Common misconceptions
Common mistake
Wrong: The first ECG change in hyperkalemia is a widened QRS complex.
Right: The earliest ECG change in hyperkalemia is peaked (tall, narrow, symmetric) T waves; QRS widening occurs later as potassium rises further.
QRS widening is a late and dangerous sign, but it's not first. The earliest ECG change is peaked T waves — tall, narrow, and symmetric — reflecting altered ventricular repolarization even at modest potassium elevations. The sequence matters on USMLE Step 1: peaked T waves → PR prolongation → widened QRS → sine wave → V-fib. If a question asks what you'd see first on the ECG, peaked T waves is the answer every time.
Common mistake
Wrong: Calcium gluconate lowers serum potassium levels in hyperkalemia.
Right: Calcium gluconate stabilizes the cardiac membrane by raising the action potential threshold but does not lower serum potassium; it buys time while other agents shift or remove potassium.
Calcium gluconate does not touch serum potassium levels at all. It works by raising the threshold potential of cardiac myocytes, making the membrane less excitable and reducing the risk of fatal arrhythmia. Think of it as buying 30-60 minutes of cardiac protection while you do the actual work of shifting and removing potassium. Confusing stabilization with elimination is a classic trap on this exam.
Common mistake
Wrong: Insulin is given in hyperkalemia to promote renal potassium excretion.
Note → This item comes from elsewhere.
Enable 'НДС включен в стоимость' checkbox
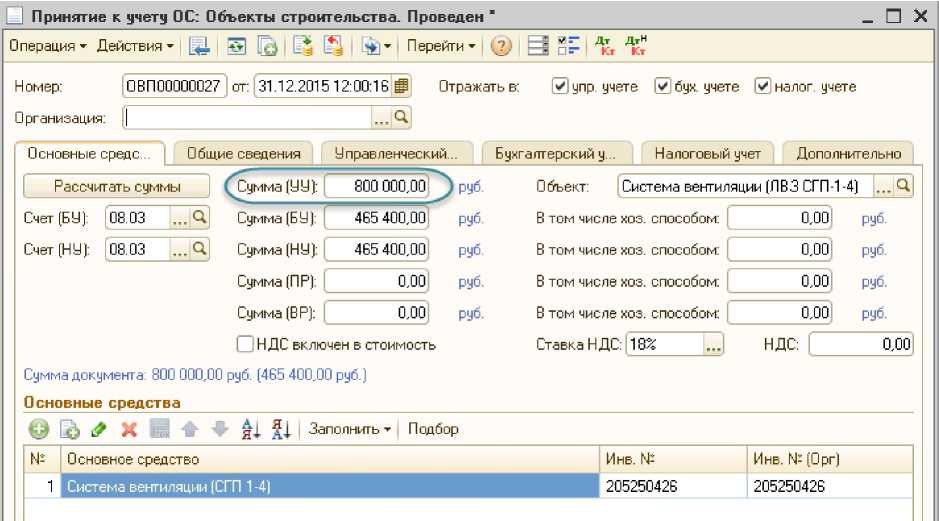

Right: Insulin (with dextrose to prevent hypoglycemia) drives potassium into cells via Na/K-ATPase stimulation, providing a temporary transcellular shift rather than actual potassium removal.
Insulin's role in hyperkalemia is entirely intracellular — it stimulates Na/K-ATPase, driving K+ into cells and transiently lowering serum levels. It does not increase renal excretion. Because insulin will drop blood glucose, dextrose is always co-administered unless the patient is already hyperglycemic. This is a shift strategy, not a removal strategy — the potassium is still in the body.
Common mistake
Wrong: Acidosis causes hypokalemia by driving potassium into cells.
Right: Acidosis causes hyperkalemia by driving potassium out of cells in exchange for hydrogen ions moving intracellularly to buffer the acid load.
The direction here is intuitive if you think about what the body is trying to do: in acidosis, excess H+ ions move into cells to be buffered, and K+ moves out to maintain electrical neutrality. The result is hyperkalemia, not hypokalemia. The reverse is also true — alkalosis drives K+ into cells and can cause hypokalemia. This bidirectional relationship between pH and potassium is a high-yield concept that USMLE Step 1 loves to test in both directions.
Can you avoid these mistakes?
A patient with end-stage renal disease presents with weakness. Their ECG shows tall, narrow, symmetric T waves with a normal QRS. What is the serum potassium likely doing, and what is the next step in management?
You give a hyperkalemic patient calcium gluconate. Thirty minutes later, the repeat potassium level is unchanged. Did the calcium gluconate fail? Explain its mechanism and what you still need to do.
A patient with diabetic ketoacidosis has a serum potassium of 5.8 mEq/L on admission. After you start insulin and IV fluids, the potassium drops to 3.1 mEq/L. What physiologic mechanism explains this rapid change?
Rank the following hyperkalemia treatments by whether they stabilize the membrane, shift potassium intracellularly, or remove potassium from the body: calcium gluconate, furosemide, albuterol, sodium polystyrene sulfonate (Kayexalate), insulin + dextrose.